In his review of The Freud Files: An Inquiry into the History of Psychoanalysis (29 March), John Forrester berates the fact that we did not write a cultural history of psychoanalysis and its reception, and so failed to account for why Freud continues to be so influential.
Studying the "take-up" of psychoanalysis is valuable, but our focus was on the "supply side". We resituated its genesis within the myriad attempts to form a scientific psychotherapy from the end of the 19th century onwards. Rather than by surmounting rivals by demonstrating his theory's superiority or establishing a consensus around its claims, Freud and his followers rescripted history in their favour, and it was their version that prevailed. Its "theoretical and therapeutic weight" was contested, so taking it as axiomatic, as Forrester proposes, is ahistorical.

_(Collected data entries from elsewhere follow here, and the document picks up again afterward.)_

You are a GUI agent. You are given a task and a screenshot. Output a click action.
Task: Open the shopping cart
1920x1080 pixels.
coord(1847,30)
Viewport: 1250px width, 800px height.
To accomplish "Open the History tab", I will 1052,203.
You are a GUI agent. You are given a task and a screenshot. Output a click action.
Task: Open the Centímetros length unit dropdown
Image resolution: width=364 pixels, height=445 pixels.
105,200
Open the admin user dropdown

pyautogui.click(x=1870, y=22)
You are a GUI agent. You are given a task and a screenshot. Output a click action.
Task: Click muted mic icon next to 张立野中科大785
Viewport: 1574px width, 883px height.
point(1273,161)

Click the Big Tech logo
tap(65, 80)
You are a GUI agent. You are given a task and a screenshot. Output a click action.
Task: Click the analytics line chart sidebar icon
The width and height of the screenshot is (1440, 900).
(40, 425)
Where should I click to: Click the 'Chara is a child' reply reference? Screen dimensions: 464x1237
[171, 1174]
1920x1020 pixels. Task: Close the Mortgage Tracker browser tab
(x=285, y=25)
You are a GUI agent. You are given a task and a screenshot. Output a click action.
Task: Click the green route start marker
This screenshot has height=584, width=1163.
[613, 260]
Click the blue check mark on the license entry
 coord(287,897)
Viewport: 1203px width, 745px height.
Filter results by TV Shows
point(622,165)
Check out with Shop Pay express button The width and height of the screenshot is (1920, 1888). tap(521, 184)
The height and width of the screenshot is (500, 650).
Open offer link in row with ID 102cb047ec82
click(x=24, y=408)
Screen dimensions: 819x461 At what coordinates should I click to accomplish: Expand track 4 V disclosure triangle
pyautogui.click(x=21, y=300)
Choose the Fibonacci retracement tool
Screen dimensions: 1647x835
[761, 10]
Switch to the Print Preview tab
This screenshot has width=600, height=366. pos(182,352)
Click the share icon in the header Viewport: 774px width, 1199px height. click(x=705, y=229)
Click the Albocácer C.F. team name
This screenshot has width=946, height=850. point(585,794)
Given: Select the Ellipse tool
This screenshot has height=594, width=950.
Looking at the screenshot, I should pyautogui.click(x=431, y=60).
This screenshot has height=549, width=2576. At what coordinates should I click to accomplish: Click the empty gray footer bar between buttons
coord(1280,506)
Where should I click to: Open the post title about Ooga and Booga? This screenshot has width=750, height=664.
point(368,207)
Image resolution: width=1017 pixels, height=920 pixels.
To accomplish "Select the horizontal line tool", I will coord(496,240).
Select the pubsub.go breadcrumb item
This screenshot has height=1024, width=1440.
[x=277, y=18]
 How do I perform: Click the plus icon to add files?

The Freud legend was not an incidental addition to psychoanalytic theories but was inseparable from them, as shown by how Freud rewrote clinical material to fit his theories. The legend was linked to a unique form of propagation in the form of the psychoanalytic training institution, was canonised in Ernest Jones' authorised biography, the Standard Edition of Freud's writings and the publication of censored correspondences, and protected by the sequestering of documents in the Sigmund Freud Archives at the Library of Congress. Psychoanalysis did not achieve its cultural status through a neo-Darwinian selection of ideas but through particular political strategies.
Within the ever-shifting boundaries between the myriad forms of psychoanalysis and the wider domain of psychologies and psychotherapies, the Freud legend had the critical role of conferring identity. Without being attentive to these issues, history runs the risk of being an apologia for psychoanalysis.